Personal information
- Full name: Sydney Max Kelly
- Date of birth: 27 November 1909
- Date of death: 22 March 1987 (aged 77)
- Original team(s): Geelong West
- Height: 170 cm (5 ft 7 in)
- Weight: 63 kg (139 lb)

Playing career^{1}
- Years: Club / Games (Goals)
- 1931–1933: Geelong / 21 (1)
- ^{1} Playing statistics correct to the end of 1933.

= Max Kelly (footballer) =

Australian rules footballer

Sydney Max Kelly (27 November 1909 – 22 March 1987) was an Australian rules footballer who played with Geelong in the Victorian Football League (VFL).
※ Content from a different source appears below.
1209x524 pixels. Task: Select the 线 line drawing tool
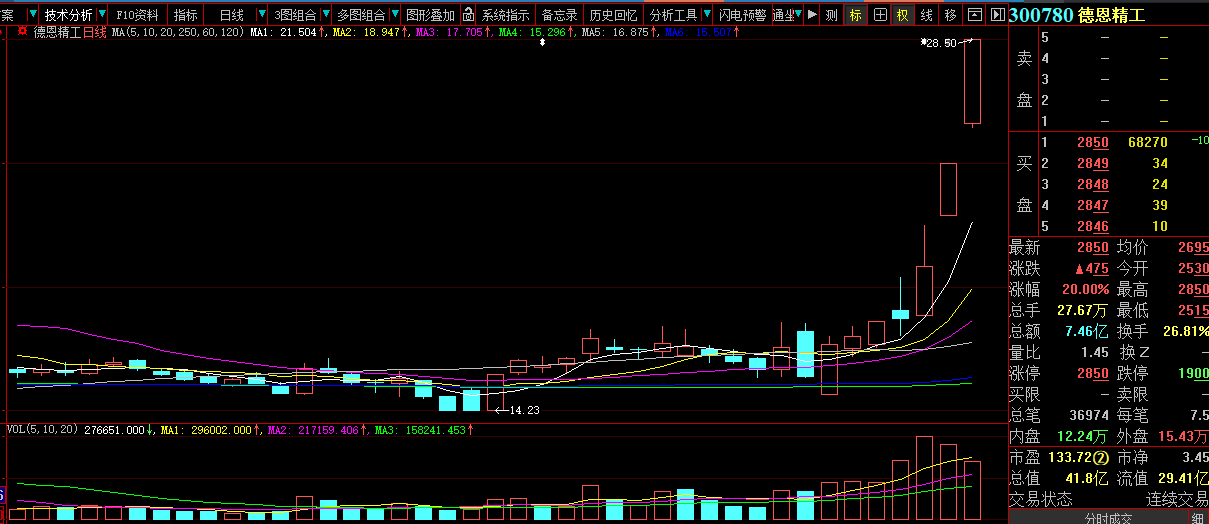pyautogui.click(x=927, y=15)
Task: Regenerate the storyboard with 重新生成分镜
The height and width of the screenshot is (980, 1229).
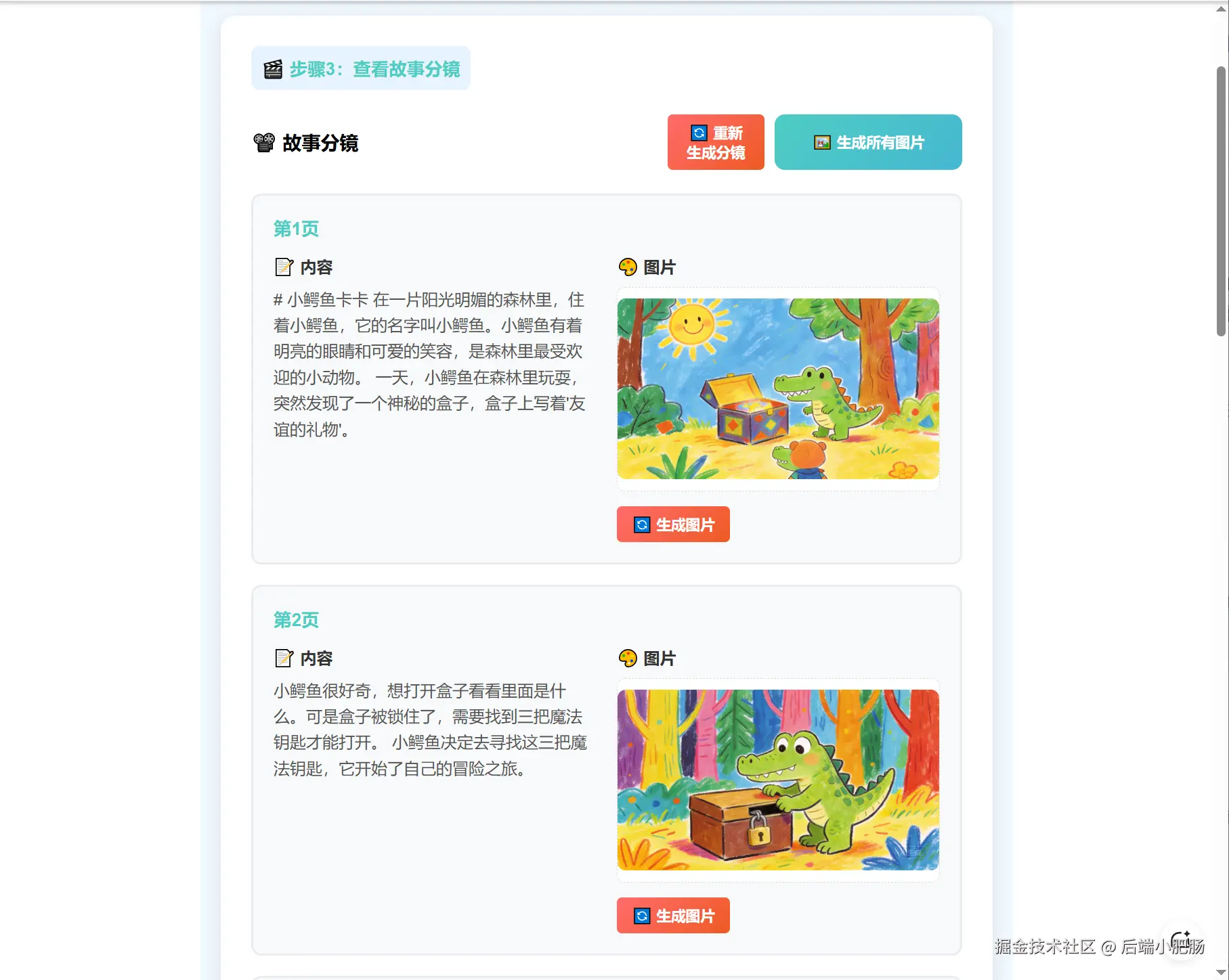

Kelly, who lived locally in Geelong West, performed well in the 1930 VFL seconds season. He was joint winner of the Gardiner Medal, with Richmond's Selwyn Baker and was on a wing in Geelong's premiership team. That earned him promotion to the senior team in 1931 and he made eight appearances that season, all in wins. He didn't feature in a senior game in 1932 but played 13 games in 1933.

Kelly left Geelong and played for both North Melbourne and Carlton second eighteens. He was instrumental in setting up the Geelong Past Players Association, and was a team selector in the 1950s. He was awarded life membership of the Geelong Football Club in 1950.